KABOOM! KABOM! I looked around to see what was what. We were in a basin that as far as I could tell held no threat in its bowl. We were high up on one ridge of the mountain. “I suggest we hike close to that ridge and listen for the gunshot source, maybe they’re just hunters.” KABOOM!

“Oh they’re definitely hunters! I just hope they’re not drunk and ready to shoot anything big.” Travis was worried, “Hey does anyone know where we are – like where the truck is or anything?” His buck teeth bit his bottom lip and his eyes were big with worry and fear.

KABOOM! KABOM! I looked at Floyd and could tell by his blank expression and aimless looking around that we were supremely lost.

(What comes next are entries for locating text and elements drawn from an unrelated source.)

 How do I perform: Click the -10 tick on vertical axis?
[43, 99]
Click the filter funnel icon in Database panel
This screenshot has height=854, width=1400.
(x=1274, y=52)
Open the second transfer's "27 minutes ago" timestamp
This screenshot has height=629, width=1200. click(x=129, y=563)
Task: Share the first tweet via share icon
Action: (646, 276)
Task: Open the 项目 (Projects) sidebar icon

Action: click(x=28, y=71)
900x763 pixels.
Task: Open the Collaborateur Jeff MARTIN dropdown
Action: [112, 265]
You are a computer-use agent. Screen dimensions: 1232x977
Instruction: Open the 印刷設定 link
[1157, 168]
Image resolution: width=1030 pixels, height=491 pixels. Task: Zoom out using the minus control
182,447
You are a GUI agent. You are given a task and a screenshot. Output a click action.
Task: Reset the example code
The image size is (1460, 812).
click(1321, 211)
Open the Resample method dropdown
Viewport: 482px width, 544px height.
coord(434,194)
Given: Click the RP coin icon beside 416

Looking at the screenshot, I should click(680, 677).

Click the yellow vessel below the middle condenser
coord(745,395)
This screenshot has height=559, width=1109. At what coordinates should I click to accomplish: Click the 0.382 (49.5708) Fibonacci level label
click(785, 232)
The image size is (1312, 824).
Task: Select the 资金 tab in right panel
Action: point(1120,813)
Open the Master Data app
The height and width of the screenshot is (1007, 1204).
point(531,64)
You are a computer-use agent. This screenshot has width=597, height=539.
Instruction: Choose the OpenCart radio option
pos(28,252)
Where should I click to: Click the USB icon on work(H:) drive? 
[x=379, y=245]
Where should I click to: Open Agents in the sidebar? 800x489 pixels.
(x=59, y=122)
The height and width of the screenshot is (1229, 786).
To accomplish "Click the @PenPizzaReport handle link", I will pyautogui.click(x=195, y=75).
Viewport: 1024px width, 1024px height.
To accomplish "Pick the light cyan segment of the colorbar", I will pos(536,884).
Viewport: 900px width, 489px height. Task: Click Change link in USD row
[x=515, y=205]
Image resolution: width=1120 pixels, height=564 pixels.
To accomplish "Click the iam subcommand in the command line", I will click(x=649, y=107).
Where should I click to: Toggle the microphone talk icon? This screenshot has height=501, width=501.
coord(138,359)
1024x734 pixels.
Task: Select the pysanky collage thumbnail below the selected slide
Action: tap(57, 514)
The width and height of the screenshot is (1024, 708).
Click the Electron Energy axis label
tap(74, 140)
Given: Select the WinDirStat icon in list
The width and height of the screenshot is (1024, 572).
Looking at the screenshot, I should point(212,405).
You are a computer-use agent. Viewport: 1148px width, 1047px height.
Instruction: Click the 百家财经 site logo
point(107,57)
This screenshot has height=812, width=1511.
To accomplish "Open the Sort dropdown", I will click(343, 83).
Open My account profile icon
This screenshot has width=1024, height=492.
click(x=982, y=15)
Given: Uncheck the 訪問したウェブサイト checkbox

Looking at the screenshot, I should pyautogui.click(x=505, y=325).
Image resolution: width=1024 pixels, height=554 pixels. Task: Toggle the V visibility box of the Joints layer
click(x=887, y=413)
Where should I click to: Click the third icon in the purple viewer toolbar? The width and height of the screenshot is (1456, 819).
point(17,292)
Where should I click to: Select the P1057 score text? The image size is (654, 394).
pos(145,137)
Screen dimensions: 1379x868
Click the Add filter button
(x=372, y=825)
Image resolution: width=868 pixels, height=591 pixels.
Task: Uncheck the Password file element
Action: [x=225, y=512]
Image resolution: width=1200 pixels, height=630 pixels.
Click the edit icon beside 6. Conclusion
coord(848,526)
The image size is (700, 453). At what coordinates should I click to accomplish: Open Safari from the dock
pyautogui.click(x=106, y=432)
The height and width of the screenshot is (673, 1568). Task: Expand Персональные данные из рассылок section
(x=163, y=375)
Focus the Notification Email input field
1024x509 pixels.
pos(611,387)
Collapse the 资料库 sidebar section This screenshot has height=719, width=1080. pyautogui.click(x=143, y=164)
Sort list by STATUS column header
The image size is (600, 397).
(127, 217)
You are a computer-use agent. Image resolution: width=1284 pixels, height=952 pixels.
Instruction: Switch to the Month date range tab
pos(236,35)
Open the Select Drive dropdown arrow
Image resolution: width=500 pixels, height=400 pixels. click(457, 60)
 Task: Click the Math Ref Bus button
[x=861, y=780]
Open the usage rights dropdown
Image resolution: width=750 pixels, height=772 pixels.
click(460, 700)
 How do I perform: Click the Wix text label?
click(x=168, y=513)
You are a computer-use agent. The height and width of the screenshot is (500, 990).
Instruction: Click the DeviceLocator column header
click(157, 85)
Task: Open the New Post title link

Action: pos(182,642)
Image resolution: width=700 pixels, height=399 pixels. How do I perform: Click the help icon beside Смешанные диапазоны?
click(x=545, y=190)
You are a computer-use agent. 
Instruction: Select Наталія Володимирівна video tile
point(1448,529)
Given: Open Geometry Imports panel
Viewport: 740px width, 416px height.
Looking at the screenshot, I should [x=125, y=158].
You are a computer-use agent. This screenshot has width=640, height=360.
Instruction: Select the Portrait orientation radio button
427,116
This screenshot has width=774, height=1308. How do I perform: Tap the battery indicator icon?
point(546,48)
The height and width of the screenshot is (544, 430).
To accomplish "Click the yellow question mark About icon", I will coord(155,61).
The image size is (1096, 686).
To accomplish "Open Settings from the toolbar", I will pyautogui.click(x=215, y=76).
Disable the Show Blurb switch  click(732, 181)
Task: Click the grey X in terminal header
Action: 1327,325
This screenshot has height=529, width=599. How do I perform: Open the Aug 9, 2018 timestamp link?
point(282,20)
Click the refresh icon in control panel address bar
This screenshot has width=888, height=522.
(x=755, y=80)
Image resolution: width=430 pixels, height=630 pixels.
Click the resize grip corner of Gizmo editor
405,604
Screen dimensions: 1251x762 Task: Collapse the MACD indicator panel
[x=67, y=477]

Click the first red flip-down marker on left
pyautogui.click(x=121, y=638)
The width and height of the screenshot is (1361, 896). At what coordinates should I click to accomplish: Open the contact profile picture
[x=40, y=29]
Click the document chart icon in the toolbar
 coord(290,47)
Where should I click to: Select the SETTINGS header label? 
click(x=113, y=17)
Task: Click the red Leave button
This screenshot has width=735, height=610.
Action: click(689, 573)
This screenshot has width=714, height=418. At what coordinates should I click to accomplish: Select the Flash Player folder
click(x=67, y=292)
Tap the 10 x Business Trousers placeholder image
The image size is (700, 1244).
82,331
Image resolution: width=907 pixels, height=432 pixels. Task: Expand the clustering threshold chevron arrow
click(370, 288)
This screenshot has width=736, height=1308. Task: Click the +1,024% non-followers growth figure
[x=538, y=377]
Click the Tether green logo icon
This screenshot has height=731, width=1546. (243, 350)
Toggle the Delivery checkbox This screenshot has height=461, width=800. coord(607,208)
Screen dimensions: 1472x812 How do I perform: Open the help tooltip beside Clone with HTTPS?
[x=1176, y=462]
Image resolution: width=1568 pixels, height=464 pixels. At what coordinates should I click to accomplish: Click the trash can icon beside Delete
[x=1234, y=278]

We ran with our backs bent over, like we had seen soldiers do in the movies or perhaps just instinctively, as if we had weapons and could possibly engage the enemy in combat. We ran until we were certain we were running away from the gunfire. We all squatted by a tree and decided upon another plan. I decided to lie on my stomach and crawl over the ridge to see what I could see.

KABOOM! KABOM! Travis and Floyd stared at me with blank expressions. I didn’t wait for a reply. I crawled on my stomach over the crest. I inched myself slowly and carefully over the edge. I found the source of the gunshots. Three hunters were laughing and carrying on about fifty yards away. They were shooting the sky – sometimes killing a bird, mostly not – but retrieving nothing – feeding the scavengers of the earth with a gift from the human wastefulness.

Crawling back over the ridge I motioned for my friends to join me. I ran. They followed. I made sure we were far enough away from the hunters and then cut over the ridge in a full sprint. KABOOM! KABOM!

We made it to the road, and then followed the asphalt turns to the jeep, which sat fifty feet up on the ridge, in the middle of the thicket. The vehicle needed no push. Soon we were speeding down the mountain, listening to Jane’s Addiction and cheering our good fortune into the cool summer breeze.